PROVIDED DATA:
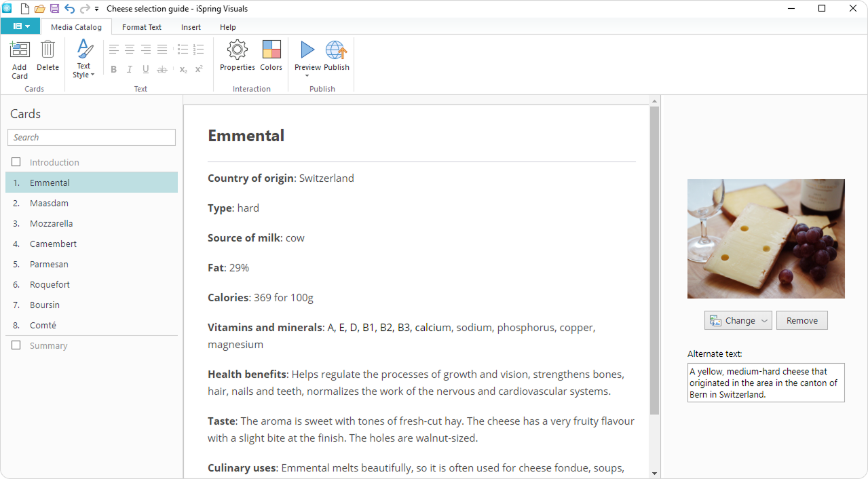868x479 pixels.
Task: Click the Search cards input field
Action: pos(92,137)
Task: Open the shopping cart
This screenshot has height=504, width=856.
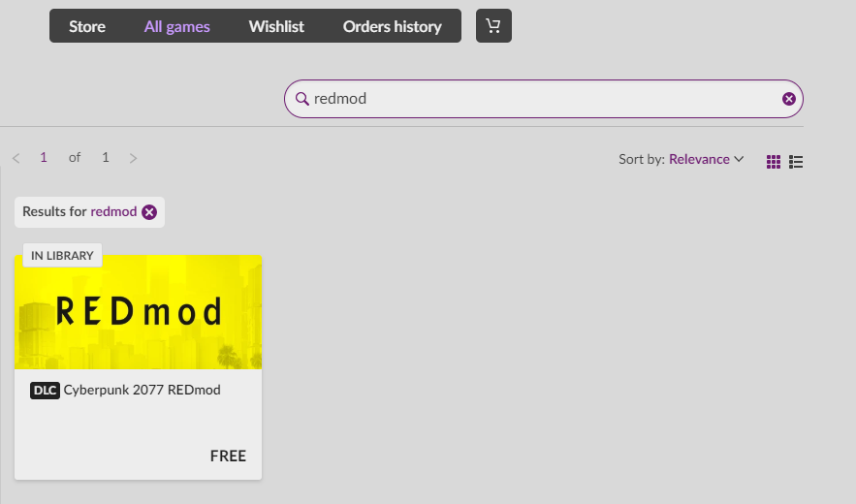Action: (x=493, y=26)
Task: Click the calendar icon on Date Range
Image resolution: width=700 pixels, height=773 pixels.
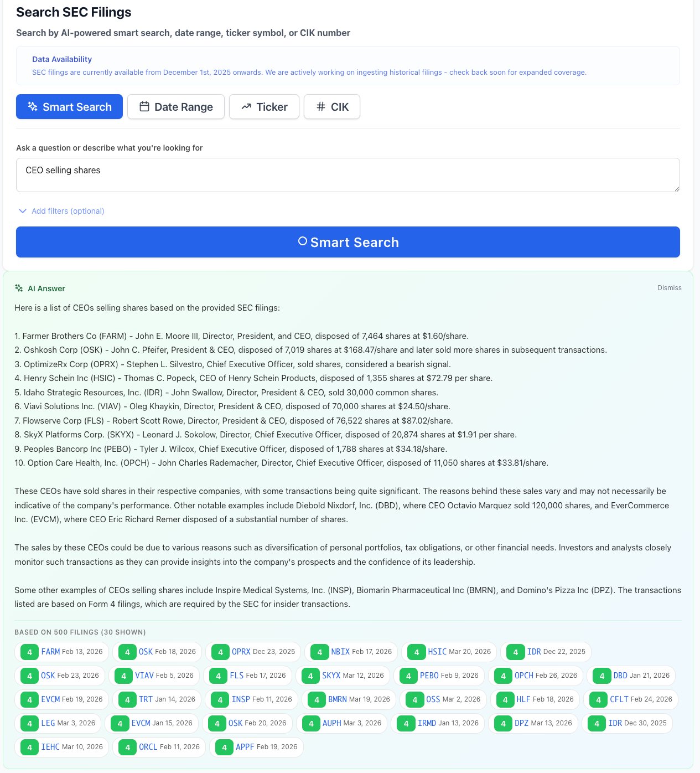Action: [x=145, y=106]
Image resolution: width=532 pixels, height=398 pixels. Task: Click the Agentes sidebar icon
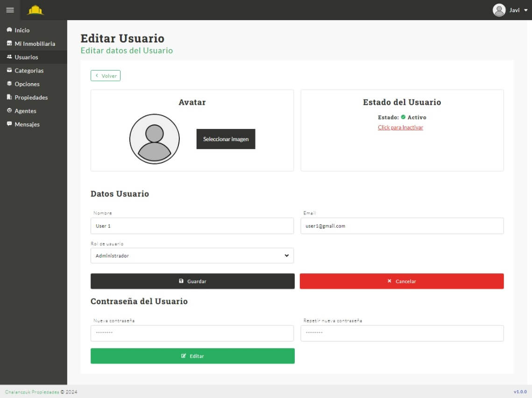9,111
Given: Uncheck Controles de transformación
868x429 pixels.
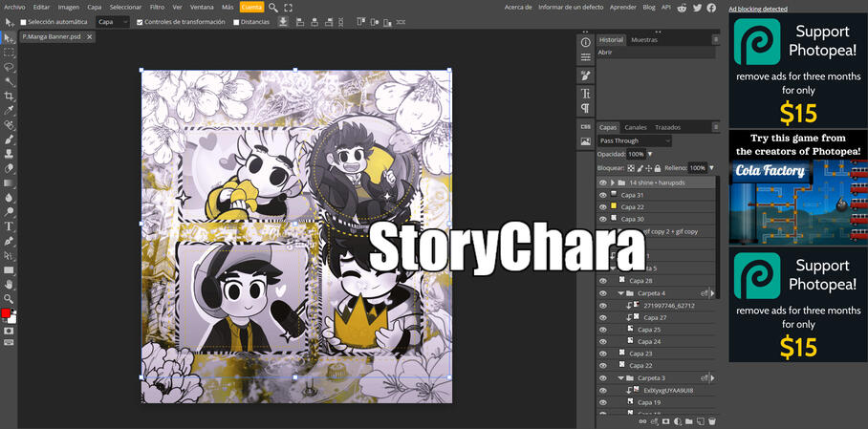Looking at the screenshot, I should (x=141, y=22).
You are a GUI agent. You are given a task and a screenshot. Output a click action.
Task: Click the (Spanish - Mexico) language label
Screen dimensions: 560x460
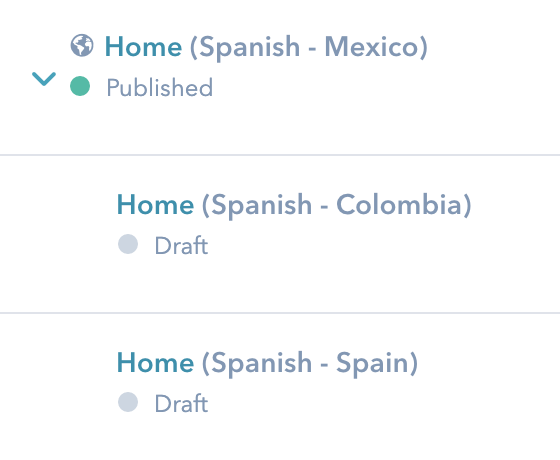[x=309, y=48]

WHAT THIS TASK INVOLVES: Here the lines from the one containing "Image resolution: width=532" through the end of the material are to be copied exactly, with the pictures omitted.

RESPONSE FOR THIS EXERCISE:
Image resolution: width=532 pixels, height=398 pixels. Task: Click the Agentes sidebar icon
9,111
Given: Uncheck Controles de transformación
868x429 pixels.
Looking at the screenshot, I should (x=141, y=22).
You are a GUI agent. You are given a task and a screenshot. Output a click action.
Task: Click the (Spanish - Mexico) language label
Screen dimensions: 560x460
[x=309, y=48]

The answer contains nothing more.